Reasoning & coherence checking
rete reason runs a prototype forward-chaining OWL RL / RDFS reasoner over a
file's default graph: it materializes the obvious RDFS/OWL entailments to a
fixpoint, then scans the closed graph for incoherent points — logical
contradictions such as an individual that belongs to two disjoint classes.
OWL RL in one paragraph. OWL (the Web Ontology Language) lets you state schema axioms about your data — class hierarchies, property characteristics, disjointness, identity. A reasoner draws the logical consequences (e.g. "if
:a causes :band causation is transitive, then:a causes :c") and detects contradictions. OWL RL is the rule-based profile of OWL designed exactly for forward-chaining materialization over triples, which is what this implements.
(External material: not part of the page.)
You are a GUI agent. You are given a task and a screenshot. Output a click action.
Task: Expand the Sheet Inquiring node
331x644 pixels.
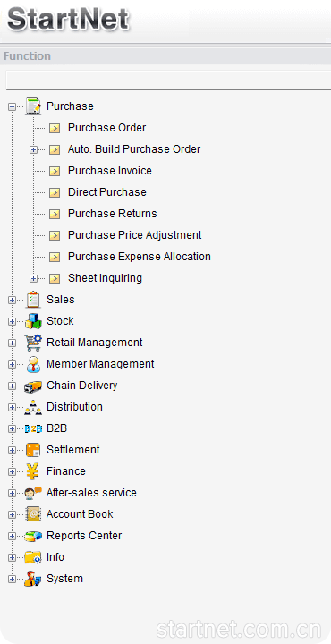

Scope — this is a prototype subset, NOT full OWL DL. It covers the rules in the tables below by exact-string matching on canonical N-Triples tokens. It does not do equality reasoning beyond the checks listed, class expressions (
owl:Restriction, intersections/unions), cardinality, datatype reasoning, or open-world consistency in the OWL DL sense. Use it as a lightweight coherence gate, not a certified entailment regime.
Usage
rete reason data.rete # report entailment count + incoherent points
rete reason data.rete --materialize # also print base + inferred graph (N-Quads)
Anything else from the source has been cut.